Saved data entries
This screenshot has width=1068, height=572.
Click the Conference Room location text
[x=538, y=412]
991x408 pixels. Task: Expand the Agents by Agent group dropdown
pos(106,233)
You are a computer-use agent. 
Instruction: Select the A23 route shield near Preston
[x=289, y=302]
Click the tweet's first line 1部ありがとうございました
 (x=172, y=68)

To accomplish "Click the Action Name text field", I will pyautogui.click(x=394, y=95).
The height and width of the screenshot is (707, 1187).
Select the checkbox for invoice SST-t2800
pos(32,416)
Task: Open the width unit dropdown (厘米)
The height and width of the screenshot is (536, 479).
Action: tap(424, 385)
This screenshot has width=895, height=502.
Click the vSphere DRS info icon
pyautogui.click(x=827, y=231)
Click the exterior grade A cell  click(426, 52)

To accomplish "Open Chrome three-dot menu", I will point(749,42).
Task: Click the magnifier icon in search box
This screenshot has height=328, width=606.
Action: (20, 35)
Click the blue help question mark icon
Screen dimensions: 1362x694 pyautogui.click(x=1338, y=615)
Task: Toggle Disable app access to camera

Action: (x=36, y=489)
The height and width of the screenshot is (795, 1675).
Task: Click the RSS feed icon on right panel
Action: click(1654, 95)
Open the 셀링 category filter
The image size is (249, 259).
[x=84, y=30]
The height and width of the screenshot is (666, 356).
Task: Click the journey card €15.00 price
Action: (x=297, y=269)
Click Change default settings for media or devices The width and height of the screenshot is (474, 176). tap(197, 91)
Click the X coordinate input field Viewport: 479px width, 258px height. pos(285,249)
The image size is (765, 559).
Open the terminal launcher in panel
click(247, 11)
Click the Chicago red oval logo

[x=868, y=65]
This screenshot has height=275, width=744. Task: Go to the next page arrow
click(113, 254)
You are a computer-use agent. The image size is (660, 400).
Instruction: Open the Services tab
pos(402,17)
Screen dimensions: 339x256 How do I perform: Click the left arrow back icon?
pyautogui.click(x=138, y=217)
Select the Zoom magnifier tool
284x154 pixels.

#### WHAT YOU WILL DO:
Take the line that contains "Instruction: Open the Services tab" and every line after it to the end of the entries above, and reproduce them exactly.

#### TASK RESPONSE:
Instruction: Open the Services tab
pos(402,17)
Screen dimensions: 339x256 How do I perform: Click the left arrow back icon?
pyautogui.click(x=138, y=217)
Select the Zoom magnifier tool
284x154 pixels.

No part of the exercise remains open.